Evernote, the popular notetaking app, has announced significant changes to its free user plan, effective from December 4. The update, which limits free users to a single notebook with a maximum of 50 notes, marks a drastic shift in the company’s approach to its free service offerings.
In a recent blog post, Evernote, now under the ownership of Milan-based Bending Spoons, detailed these changes, stating that free users will need to delete existing content to make room for new notes if they exceed the 50-note limit. This development comes shortly after the company conducted a test with less than 1% of its free users, aiming to encourage upgrades to its paid plans.
For users with more than 50 notes currently in their free accounts, Evernote is offering the option to export additional notes and notebooks. While the company has clarified the changes on its plan comparison page, it remains unclear if there will be adjustments to the limits or pricing of its premium plans, which are currently priced at $14.99 and $17.99 per month.
Evernote acknowledges that most of its free users operate within these new limits but also admits that the change may lead some customers to “reconsider” their use of the app. This decision follows Bending Spoons’ acquisition of Evernote in November 2022 and a subsequent layoff of 129 employees in February 2023, citing years of unprofitability.

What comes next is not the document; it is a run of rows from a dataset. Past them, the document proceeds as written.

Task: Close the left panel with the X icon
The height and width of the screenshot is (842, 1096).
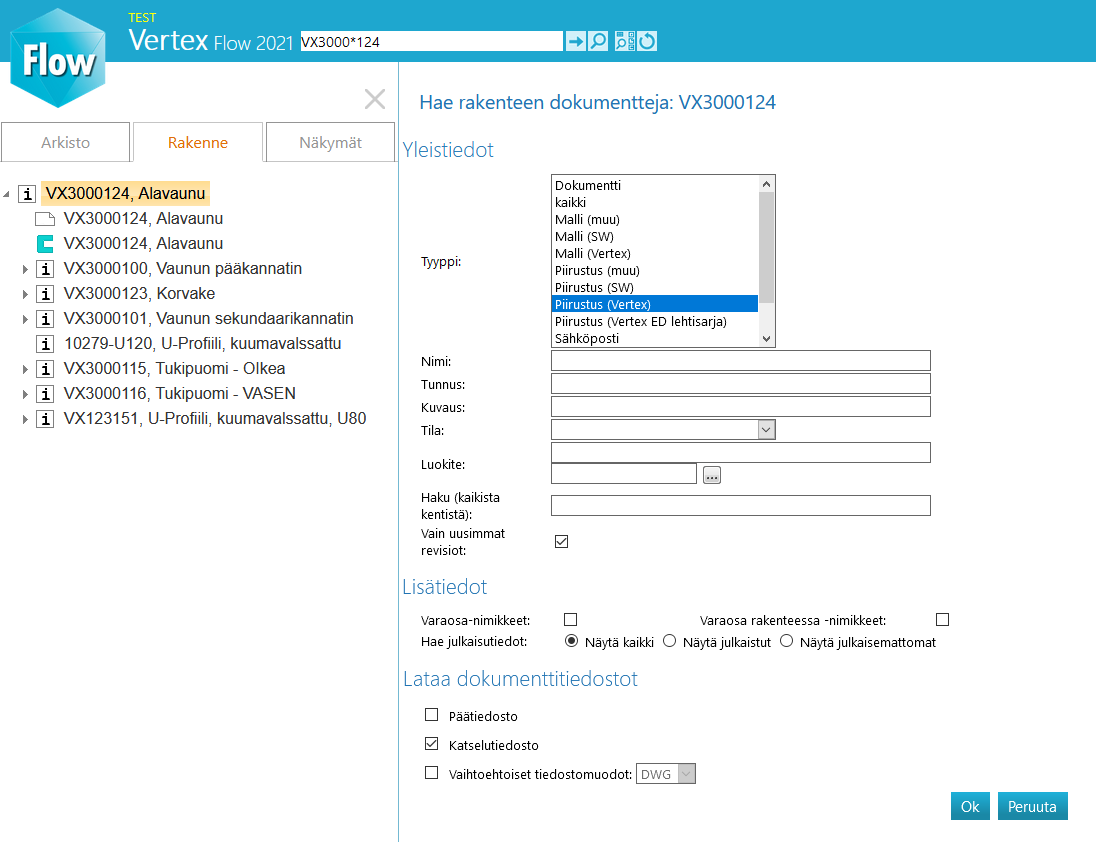Action: click(375, 99)
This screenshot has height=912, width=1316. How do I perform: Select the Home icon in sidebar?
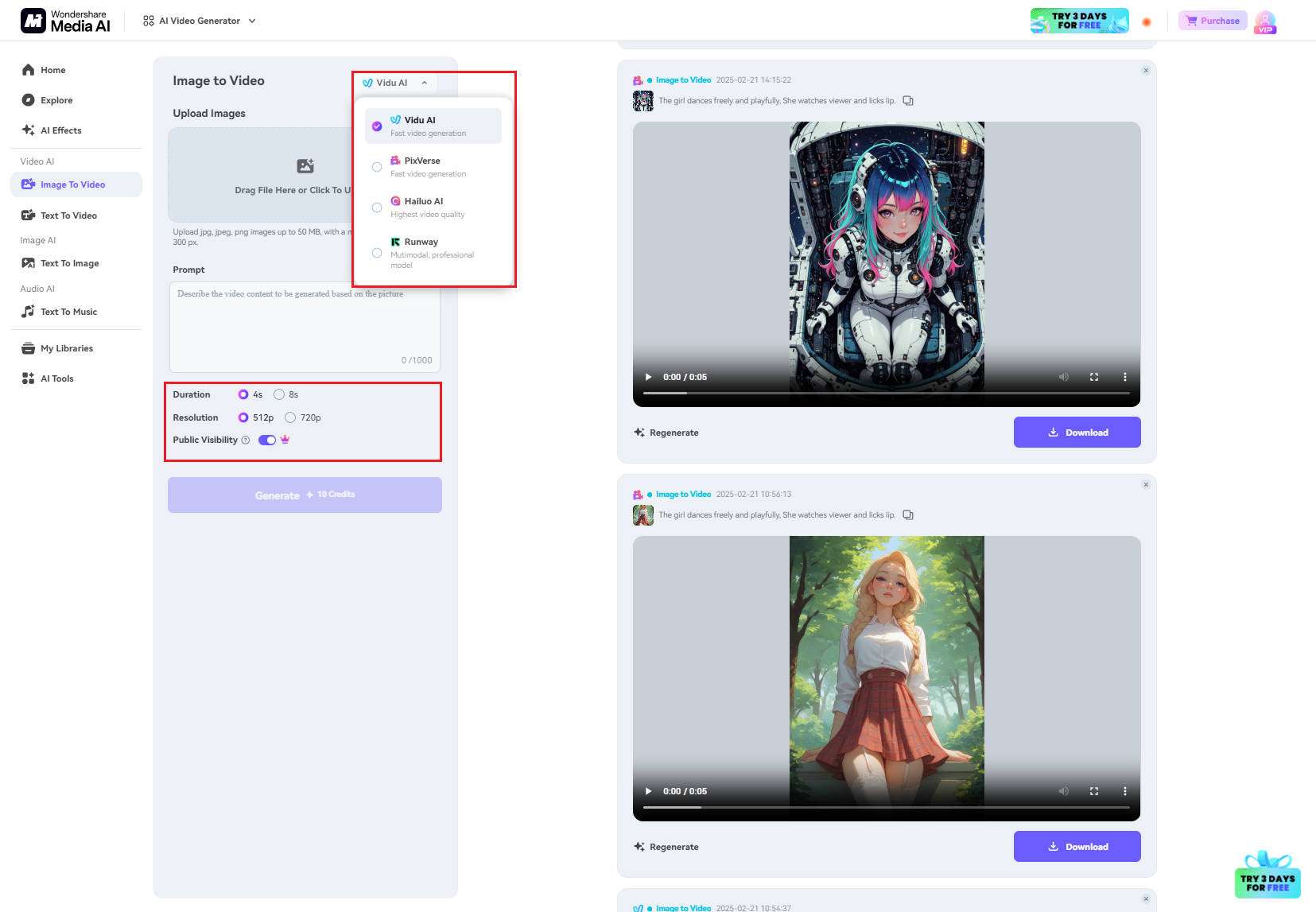point(28,70)
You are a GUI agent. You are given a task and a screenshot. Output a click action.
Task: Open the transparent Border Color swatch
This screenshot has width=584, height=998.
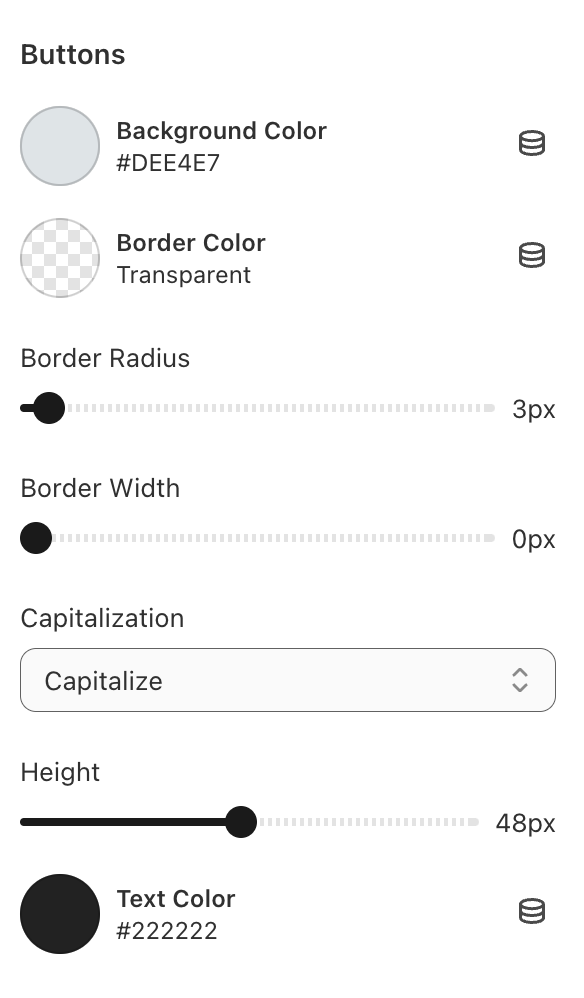[60, 258]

Evernote’s drastic reduction in free plan allowances seems to be a strategic move to enhance profitability and streamline its user base. However, this change could backfire by alienating a significant portion of its long-time users who have relied on the free service. In the competitive notetaking app market, where many alternatives offer generous free plans, Evernote’s decision could push users to explore other options. For marketers, this highlights the delicate balance between monetization and user retention.